**Goal of the exercise**
Find every line in the records below that contains the string "mode", with case counting, and copy each of those lines.

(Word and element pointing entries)
((

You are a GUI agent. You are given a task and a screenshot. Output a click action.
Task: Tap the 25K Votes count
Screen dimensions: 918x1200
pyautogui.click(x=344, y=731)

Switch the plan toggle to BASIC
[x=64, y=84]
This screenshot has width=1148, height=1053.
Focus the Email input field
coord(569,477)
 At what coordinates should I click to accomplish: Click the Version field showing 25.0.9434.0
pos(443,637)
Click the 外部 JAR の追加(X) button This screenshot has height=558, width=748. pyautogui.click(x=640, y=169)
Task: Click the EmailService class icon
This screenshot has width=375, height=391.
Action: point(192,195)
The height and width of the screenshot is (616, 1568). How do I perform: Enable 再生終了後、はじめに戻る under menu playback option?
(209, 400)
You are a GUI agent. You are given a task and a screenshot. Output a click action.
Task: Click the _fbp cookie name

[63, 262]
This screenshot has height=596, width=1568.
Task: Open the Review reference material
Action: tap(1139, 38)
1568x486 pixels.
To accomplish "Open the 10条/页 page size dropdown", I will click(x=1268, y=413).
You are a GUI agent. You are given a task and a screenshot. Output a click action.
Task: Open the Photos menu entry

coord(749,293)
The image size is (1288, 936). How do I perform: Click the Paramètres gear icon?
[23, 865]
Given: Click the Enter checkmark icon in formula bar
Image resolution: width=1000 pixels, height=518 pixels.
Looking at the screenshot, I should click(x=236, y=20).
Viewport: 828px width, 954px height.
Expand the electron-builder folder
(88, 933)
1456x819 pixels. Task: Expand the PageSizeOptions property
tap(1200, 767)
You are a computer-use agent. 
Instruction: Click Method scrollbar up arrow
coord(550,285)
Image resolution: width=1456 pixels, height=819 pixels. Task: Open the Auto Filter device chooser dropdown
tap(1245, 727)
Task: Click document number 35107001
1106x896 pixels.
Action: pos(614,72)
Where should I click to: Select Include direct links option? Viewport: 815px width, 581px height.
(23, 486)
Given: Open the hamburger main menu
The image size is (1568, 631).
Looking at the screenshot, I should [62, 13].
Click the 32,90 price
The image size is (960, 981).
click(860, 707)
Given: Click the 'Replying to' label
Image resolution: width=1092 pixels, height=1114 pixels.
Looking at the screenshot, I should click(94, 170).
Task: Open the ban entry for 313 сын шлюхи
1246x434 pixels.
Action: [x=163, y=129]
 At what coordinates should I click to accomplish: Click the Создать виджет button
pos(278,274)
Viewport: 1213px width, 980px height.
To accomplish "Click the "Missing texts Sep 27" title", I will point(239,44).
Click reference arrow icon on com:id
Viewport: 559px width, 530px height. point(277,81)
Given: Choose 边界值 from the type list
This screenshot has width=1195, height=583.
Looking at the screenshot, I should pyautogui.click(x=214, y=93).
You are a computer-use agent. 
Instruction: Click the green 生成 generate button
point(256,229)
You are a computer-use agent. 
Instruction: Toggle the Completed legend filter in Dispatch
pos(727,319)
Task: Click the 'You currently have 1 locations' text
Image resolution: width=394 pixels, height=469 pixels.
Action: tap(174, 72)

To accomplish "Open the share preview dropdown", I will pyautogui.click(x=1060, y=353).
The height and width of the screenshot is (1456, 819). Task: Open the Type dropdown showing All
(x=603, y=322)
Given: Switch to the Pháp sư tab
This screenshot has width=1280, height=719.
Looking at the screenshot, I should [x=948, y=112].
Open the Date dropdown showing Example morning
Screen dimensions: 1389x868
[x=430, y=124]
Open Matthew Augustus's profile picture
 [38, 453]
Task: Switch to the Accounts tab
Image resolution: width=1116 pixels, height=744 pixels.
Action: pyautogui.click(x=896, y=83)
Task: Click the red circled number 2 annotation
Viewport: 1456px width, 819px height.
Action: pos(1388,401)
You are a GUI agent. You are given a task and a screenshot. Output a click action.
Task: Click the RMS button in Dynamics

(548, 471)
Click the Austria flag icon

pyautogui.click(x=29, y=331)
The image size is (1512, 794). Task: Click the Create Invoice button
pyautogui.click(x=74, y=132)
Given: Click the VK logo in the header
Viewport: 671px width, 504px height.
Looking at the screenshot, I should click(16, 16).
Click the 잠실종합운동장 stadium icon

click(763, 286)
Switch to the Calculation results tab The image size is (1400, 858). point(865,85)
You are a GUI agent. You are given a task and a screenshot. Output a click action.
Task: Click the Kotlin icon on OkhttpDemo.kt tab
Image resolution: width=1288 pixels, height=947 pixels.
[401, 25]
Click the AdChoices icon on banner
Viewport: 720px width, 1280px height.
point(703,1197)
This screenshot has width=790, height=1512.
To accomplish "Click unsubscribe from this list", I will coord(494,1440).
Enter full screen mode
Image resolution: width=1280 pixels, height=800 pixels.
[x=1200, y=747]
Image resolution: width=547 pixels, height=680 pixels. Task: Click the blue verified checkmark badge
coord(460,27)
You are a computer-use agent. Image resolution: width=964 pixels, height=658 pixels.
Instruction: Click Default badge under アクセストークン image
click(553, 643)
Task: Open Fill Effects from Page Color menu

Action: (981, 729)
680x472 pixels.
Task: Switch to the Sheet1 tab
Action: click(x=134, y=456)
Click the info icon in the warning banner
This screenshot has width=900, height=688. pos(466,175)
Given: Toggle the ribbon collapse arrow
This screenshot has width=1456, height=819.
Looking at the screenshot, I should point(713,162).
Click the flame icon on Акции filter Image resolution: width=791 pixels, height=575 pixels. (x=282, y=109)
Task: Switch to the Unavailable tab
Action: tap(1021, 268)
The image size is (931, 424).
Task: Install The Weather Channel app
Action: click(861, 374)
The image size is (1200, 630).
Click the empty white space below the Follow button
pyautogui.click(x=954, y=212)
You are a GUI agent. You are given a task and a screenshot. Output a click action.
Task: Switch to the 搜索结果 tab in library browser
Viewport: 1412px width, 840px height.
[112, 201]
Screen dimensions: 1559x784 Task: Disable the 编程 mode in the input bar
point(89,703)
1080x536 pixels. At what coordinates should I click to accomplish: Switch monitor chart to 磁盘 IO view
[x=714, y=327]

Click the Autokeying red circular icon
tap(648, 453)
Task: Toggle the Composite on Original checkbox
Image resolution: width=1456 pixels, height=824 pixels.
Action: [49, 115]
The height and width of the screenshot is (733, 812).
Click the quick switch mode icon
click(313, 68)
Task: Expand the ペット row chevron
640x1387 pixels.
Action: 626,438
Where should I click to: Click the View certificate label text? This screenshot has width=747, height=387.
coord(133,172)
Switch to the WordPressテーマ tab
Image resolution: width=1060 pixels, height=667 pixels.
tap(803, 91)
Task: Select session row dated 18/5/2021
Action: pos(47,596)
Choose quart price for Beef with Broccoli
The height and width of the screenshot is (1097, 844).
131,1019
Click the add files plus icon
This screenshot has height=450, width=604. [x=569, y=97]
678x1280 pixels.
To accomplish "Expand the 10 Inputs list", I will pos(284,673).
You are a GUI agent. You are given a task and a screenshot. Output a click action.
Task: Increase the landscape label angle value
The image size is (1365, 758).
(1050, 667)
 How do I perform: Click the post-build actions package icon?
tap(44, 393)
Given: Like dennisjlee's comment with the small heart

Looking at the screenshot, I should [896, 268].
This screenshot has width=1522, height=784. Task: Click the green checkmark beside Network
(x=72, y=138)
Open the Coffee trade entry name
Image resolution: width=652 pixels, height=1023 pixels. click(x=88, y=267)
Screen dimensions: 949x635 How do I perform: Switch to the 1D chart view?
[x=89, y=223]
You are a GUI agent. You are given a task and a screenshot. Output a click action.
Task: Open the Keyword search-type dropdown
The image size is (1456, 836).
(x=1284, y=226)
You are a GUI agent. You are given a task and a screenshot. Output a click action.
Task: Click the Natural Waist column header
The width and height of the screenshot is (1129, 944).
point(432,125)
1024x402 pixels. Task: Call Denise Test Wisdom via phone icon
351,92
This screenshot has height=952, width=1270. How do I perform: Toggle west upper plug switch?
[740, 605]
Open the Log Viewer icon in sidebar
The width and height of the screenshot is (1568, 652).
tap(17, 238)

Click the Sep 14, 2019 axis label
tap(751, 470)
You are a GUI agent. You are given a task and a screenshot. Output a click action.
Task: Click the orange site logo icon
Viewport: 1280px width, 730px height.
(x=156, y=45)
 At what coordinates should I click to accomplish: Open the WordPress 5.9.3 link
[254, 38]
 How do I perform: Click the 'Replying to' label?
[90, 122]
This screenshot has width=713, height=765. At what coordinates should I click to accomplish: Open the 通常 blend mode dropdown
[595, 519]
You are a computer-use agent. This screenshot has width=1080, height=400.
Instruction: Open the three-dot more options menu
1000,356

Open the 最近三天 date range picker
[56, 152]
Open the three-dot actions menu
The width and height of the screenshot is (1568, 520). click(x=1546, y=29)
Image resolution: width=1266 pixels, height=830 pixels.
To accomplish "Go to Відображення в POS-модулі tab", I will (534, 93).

))

**Reply**
Enter full screen mode
Screen dimensions: 1559x784 Task: Disable the 编程 mode in the input bar
Click the quick switch mode icon
This screenshot has width=713, height=765. At what coordinates should I click to accomplish: Open the 通常 blend mode dropdown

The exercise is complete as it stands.